Nesta sexta-feira (03/07), a cidade de Kansas City, nos Estados Unidos, será palco de um confronto carregado de história e tensões táticas. Em partida válida pela fase de 32 seleções (16 avos de final) da Copa do Mundo de 2026, a Colômbia medirá forças contra Gana.
O principal atrativo do duelo, no entanto, está à beira do campo: o português Carlos Queiroz, atual comandante da seleção ganesa, enfrenta a equipe sul-americana pela primeira vez desde sua demissão conturbada em 2020.
Abaixo, entenda o contexto da passagem de Queiroz pela Colômbia e os elementos que apimentam este reencontro no Mundial.
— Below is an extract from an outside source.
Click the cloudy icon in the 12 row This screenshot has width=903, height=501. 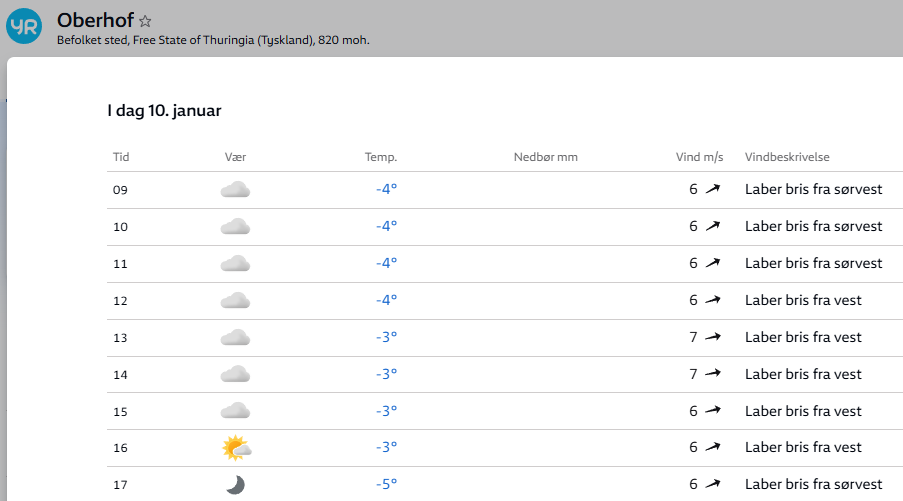pos(235,300)
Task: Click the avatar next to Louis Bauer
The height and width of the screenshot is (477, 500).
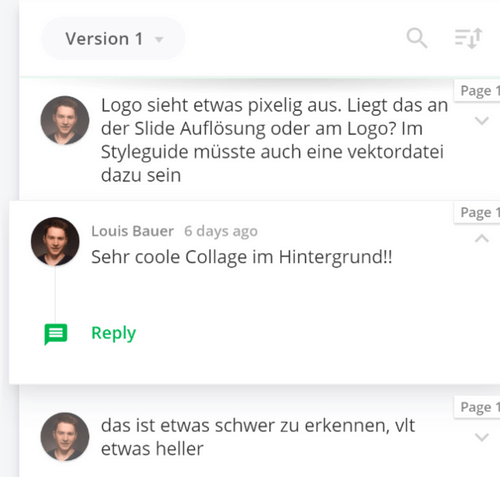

A passagem conturbada pela Colômbia
Carlos Queiroz assumiu a seleção colombiana no início de 2019 com a missão de manter o país no topo do futebol sul-americano após o ciclo vitorioso de José Pékerman. No entanto, sua passagem, que durou até o final de 2020, terminou de forma abrupta e desgastante.
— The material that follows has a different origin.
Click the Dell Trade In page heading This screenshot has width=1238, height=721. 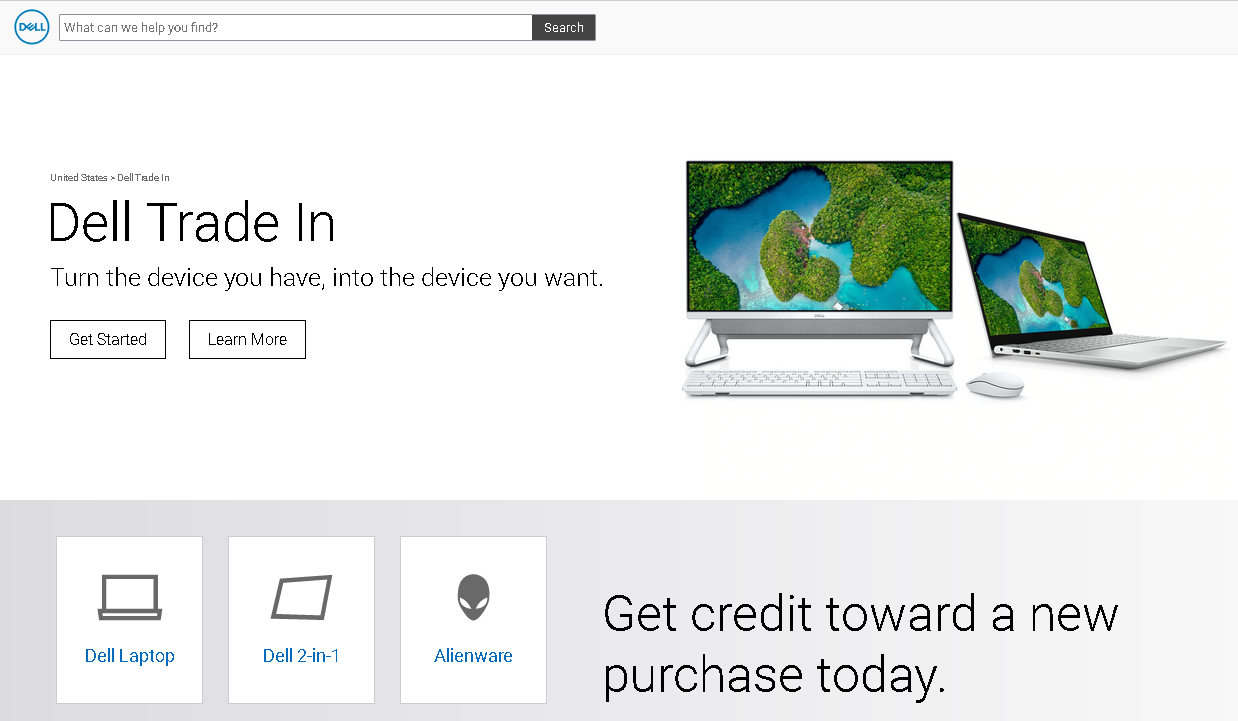click(192, 223)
A ruptura definitiva ocorreu durante as Eliminatórias Sul-Americanas, quando a Colômbia sofreu dois reveses traumáticos consecutivos: um duro 3 a 0 sofrido para o Uruguai e, sobretudo, uma goleada histórica, um vexatório 6 a 1 para o Equador, em Quito.
Estes resultados, somados à forte rejeição e pressão por parte da imprensa esportiva local, tornaram a permanência do técnico insustentável, culminando em sua demissão.
Vantagem tática e conhecimento mútuo
Apesar do fim amargo, o legado de Queiroz ainda é visível na atual formação colombiana. O confronto desta sexta-feira apresenta um cenário curioso, em que o técnico e os adversários se conhecem profundamente.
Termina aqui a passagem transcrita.